#### What the exercise asks:
Please copy out the data again, changing every "How do I perform:" to "How do I complete:" and leaving everything else the same.

#### Material for this task:
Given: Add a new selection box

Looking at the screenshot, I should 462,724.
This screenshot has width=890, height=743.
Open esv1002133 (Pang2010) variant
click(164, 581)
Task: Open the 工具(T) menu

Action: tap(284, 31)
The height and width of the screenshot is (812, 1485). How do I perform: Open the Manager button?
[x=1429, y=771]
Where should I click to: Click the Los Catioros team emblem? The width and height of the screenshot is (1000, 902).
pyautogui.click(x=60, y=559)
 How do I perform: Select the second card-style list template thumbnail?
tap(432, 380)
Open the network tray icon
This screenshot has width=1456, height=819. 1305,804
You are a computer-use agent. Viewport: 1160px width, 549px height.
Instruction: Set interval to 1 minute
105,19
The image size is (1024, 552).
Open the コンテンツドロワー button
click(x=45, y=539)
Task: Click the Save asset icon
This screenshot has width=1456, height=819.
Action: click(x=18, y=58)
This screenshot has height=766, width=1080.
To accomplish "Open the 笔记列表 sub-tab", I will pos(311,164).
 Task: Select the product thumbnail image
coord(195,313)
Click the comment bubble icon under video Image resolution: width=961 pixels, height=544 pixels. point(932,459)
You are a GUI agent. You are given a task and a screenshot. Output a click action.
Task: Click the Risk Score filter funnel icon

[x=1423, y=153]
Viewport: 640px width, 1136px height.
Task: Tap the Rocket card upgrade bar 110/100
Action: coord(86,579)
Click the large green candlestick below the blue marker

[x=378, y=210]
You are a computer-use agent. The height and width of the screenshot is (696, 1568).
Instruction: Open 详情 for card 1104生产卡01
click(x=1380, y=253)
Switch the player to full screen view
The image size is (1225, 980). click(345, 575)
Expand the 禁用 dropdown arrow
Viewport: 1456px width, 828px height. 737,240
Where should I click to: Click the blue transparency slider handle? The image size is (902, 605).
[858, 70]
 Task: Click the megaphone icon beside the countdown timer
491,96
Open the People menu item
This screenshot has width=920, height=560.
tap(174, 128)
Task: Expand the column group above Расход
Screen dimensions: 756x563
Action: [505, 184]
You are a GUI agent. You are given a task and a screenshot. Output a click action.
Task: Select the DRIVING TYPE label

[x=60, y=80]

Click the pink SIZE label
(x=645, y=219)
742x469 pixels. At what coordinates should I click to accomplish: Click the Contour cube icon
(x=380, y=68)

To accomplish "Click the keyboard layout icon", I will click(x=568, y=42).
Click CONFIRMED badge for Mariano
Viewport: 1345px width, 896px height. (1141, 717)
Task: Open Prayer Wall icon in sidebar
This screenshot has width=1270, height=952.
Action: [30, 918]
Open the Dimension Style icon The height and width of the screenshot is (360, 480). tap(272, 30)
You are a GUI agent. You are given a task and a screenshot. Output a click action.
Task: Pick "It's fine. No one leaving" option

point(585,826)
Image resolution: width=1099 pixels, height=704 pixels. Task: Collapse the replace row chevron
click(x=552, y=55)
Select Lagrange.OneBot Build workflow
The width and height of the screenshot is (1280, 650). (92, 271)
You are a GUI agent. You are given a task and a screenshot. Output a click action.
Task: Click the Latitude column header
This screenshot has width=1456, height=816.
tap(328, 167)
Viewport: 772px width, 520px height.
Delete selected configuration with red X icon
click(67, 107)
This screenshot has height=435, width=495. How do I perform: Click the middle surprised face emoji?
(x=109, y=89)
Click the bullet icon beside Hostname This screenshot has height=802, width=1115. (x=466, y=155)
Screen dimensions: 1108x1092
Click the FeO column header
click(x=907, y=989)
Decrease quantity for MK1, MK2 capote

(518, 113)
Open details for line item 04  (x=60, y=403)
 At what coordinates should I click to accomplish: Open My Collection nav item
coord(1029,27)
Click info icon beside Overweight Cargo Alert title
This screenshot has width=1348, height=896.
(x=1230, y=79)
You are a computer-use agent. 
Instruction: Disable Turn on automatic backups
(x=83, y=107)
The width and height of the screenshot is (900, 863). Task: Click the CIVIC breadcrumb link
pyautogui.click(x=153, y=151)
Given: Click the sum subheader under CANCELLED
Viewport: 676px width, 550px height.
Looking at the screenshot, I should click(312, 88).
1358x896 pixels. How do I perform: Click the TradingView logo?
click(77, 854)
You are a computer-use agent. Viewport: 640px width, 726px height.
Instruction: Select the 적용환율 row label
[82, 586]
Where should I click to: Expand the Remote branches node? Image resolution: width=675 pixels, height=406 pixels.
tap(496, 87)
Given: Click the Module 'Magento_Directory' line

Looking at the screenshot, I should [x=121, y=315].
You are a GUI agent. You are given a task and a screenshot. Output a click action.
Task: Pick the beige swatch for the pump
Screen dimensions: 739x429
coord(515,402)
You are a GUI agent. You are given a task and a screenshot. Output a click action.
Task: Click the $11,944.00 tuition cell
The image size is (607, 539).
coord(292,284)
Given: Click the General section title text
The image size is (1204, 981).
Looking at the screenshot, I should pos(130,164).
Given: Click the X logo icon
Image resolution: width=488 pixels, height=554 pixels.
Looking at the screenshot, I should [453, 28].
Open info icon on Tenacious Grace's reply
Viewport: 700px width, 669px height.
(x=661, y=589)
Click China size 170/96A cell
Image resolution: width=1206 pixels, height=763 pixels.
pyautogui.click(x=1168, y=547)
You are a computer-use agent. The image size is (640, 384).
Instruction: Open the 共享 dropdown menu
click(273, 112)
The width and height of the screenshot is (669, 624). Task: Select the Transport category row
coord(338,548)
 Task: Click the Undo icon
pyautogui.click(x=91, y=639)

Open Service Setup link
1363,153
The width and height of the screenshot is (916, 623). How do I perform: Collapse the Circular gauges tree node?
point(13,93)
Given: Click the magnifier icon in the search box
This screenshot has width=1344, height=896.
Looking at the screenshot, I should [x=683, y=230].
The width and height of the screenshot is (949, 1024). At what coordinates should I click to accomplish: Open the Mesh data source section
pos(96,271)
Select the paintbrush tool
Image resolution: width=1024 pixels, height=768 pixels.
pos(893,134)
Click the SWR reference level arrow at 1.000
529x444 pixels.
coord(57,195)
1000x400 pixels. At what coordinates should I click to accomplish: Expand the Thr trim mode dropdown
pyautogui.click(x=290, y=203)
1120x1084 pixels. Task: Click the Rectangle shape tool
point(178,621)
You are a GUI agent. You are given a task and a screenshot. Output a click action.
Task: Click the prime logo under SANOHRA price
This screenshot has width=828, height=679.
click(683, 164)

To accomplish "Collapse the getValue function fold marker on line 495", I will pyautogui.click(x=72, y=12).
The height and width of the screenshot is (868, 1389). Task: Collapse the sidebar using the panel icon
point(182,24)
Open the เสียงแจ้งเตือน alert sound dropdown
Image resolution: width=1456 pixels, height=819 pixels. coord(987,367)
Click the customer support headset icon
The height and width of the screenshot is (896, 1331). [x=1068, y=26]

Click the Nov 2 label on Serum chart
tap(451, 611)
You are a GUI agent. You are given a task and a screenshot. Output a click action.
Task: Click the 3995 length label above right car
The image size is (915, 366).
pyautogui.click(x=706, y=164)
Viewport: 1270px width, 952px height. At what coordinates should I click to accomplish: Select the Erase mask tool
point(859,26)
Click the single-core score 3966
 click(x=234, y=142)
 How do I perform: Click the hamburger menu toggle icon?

#### In response:
Given: Add a new selection box

Looking at the screenshot, I should 462,724.
This screenshot has width=890, height=743.
Open esv1002133 (Pang2010) variant
click(164, 581)
Task: Open the 工具(T) menu

Action: tap(284, 31)
The height and width of the screenshot is (812, 1485). How do I complete: Open the Manager button?
[x=1429, y=771]
Where should I click to: Click the Los Catioros team emblem? The width and height of the screenshot is (1000, 902).
pyautogui.click(x=60, y=559)
 How do I complete: Select the second card-style list template thumbnail?
tap(432, 380)
Open the network tray icon
This screenshot has width=1456, height=819. 1305,804
You are a computer-use agent. Viewport: 1160px width, 549px height.
Instruction: Set interval to 1 minute
105,19
The image size is (1024, 552).
Open the コンテンツドロワー button
click(x=45, y=539)
Task: Click the Save asset icon
This screenshot has width=1456, height=819.
Action: click(x=18, y=58)
This screenshot has height=766, width=1080.
To accomplish "Open the 笔记列表 sub-tab", I will pos(311,164).
 Task: Select the product thumbnail image
coord(195,313)
Click the comment bubble icon under video Image resolution: width=961 pixels, height=544 pixels. point(932,459)
You are a GUI agent. You are given a task and a screenshot. Output a click action.
Task: Click the Risk Score filter funnel icon

[x=1423, y=153]
Viewport: 640px width, 1136px height.
Task: Tap the Rocket card upgrade bar 110/100
Action: coord(86,579)
Click the large green candlestick below the blue marker

[x=378, y=210]
You are a computer-use agent. The height and width of the screenshot is (696, 1568).
Instruction: Open 详情 for card 1104生产卡01
click(x=1380, y=253)
Switch the player to full screen view
The image size is (1225, 980). click(345, 575)
Expand the 禁用 dropdown arrow
Viewport: 1456px width, 828px height. 737,240
Where should I click to: Click the blue transparency slider handle? The image size is (902, 605).
[858, 70]
 Task: Click the megaphone icon beside the countdown timer
491,96
Open the People menu item
This screenshot has width=920, height=560.
tap(174, 128)
Task: Expand the column group above Расход
Screen dimensions: 756x563
Action: [505, 184]
You are a GUI agent. You are given a task and a screenshot. Output a click action.
Task: Select the DRIVING TYPE label

[x=60, y=80]

Click the pink SIZE label
(x=645, y=219)
742x469 pixels. At what coordinates should I click to accomplish: Click the Contour cube icon
(x=380, y=68)

To accomplish "Click the keyboard layout icon", I will click(x=568, y=42).
Click CONFIRMED badge for Mariano
Viewport: 1345px width, 896px height. (1141, 717)
Task: Open Prayer Wall icon in sidebar
This screenshot has width=1270, height=952.
Action: [30, 918]
Open the Dimension Style icon The height and width of the screenshot is (360, 480). tap(272, 30)
You are a GUI agent. You are given a task and a screenshot. Output a click action.
Task: Pick "It's fine. No one leaving" option

point(585,826)
Image resolution: width=1099 pixels, height=704 pixels. Task: Collapse the replace row chevron
click(x=552, y=55)
Select Lagrange.OneBot Build workflow
The width and height of the screenshot is (1280, 650). (92, 271)
You are a GUI agent. You are given a task and a screenshot. Output a click action.
Task: Click the Latitude column header
This screenshot has width=1456, height=816.
tap(328, 167)
Viewport: 772px width, 520px height.
Delete selected configuration with red X icon
click(67, 107)
This screenshot has height=435, width=495. How do I complete: Click the middle surprised face emoji?
(x=109, y=89)
Click the bullet icon beside Hostname This screenshot has height=802, width=1115. (x=466, y=155)
Screen dimensions: 1108x1092
Click the FeO column header
click(x=907, y=989)
Decrease quantity for MK1, MK2 capote

(518, 113)
Open details for line item 04  (x=60, y=403)
 At what coordinates should I click to accomplish: Open My Collection nav item
coord(1029,27)
Click info icon beside Overweight Cargo Alert title
This screenshot has width=1348, height=896.
(x=1230, y=79)
You are a computer-use agent. 
Instruction: Disable Turn on automatic backups
(x=83, y=107)
The width and height of the screenshot is (900, 863). Task: Click the CIVIC breadcrumb link
pyautogui.click(x=153, y=151)
Given: Click the sum subheader under CANCELLED
Viewport: 676px width, 550px height.
Looking at the screenshot, I should click(312, 88).
1358x896 pixels. How do I complete: Click the TradingView logo?
click(77, 854)
You are a computer-use agent. Viewport: 640px width, 726px height.
Instruction: Select the 적용환율 row label
[82, 586]
Where should I click to: Expand the Remote branches node? Image resolution: width=675 pixels, height=406 pixels.
tap(496, 87)
Given: Click the Module 'Magento_Directory' line

Looking at the screenshot, I should [x=121, y=315].
You are a GUI agent. You are given a task and a screenshot. Output a click action.
Task: Pick the beige swatch for the pump
Screen dimensions: 739x429
coord(515,402)
You are a GUI agent. You are given a task and a screenshot. Output a click action.
Task: Click the $11,944.00 tuition cell
The image size is (607, 539).
coord(292,284)
Given: Click the General section title text
The image size is (1204, 981).
Looking at the screenshot, I should pos(130,164).
Given: Click the X logo icon
Image resolution: width=488 pixels, height=554 pixels.
Looking at the screenshot, I should [453, 28].
Open info icon on Tenacious Grace's reply
Viewport: 700px width, 669px height.
(x=661, y=589)
Click China size 170/96A cell
Image resolution: width=1206 pixels, height=763 pixels.
pyautogui.click(x=1168, y=547)
You are a computer-use agent. The image size is (640, 384).
Instruction: Open the 共享 dropdown menu
click(273, 112)
The width and height of the screenshot is (669, 624). Task: Select the Transport category row
coord(338,548)
 Task: Click the Undo icon
pyautogui.click(x=91, y=639)

Open Service Setup link
1363,153
The width and height of the screenshot is (916, 623). How do I complete: Collapse the Circular gauges tree node?
point(13,93)
Given: Click the magnifier icon in the search box
This screenshot has width=1344, height=896.
Looking at the screenshot, I should [x=683, y=230].
The width and height of the screenshot is (949, 1024). At what coordinates should I click to accomplish: Open the Mesh data source section
pos(96,271)
Select the paintbrush tool
Image resolution: width=1024 pixels, height=768 pixels.
pos(893,134)
Click the SWR reference level arrow at 1.000
529x444 pixels.
coord(57,195)
1000x400 pixels. At what coordinates should I click to accomplish: Expand the Thr trim mode dropdown
pyautogui.click(x=290, y=203)
1120x1084 pixels. Task: Click the Rectangle shape tool
point(178,621)
You are a GUI agent. You are given a task and a screenshot. Output a click action.
Task: Click the prime logo under SANOHRA price
This screenshot has width=828, height=679.
click(683, 164)

To accomplish "Collapse the getValue function fold marker on line 495", I will pyautogui.click(x=72, y=12).
The height and width of the screenshot is (868, 1389). Task: Collapse the sidebar using the panel icon
point(182,24)
Open the เสียงแจ้งเตือน alert sound dropdown
Image resolution: width=1456 pixels, height=819 pixels. coord(987,367)
Click the customer support headset icon
The height and width of the screenshot is (896, 1331). [x=1068, y=26]

Click the Nov 2 label on Serum chart
tap(451, 611)
You are a GUI agent. You are given a task and a screenshot. Output a click action.
Task: Click the 3995 length label above right car
The image size is (915, 366).
pyautogui.click(x=706, y=164)
Viewport: 1270px width, 952px height. At what coordinates should I click to accomplish: Select the Erase mask tool
point(859,26)
Click the single-core score 3966
 click(x=234, y=142)
 How do I complete: Click the hamburger menu toggle icon?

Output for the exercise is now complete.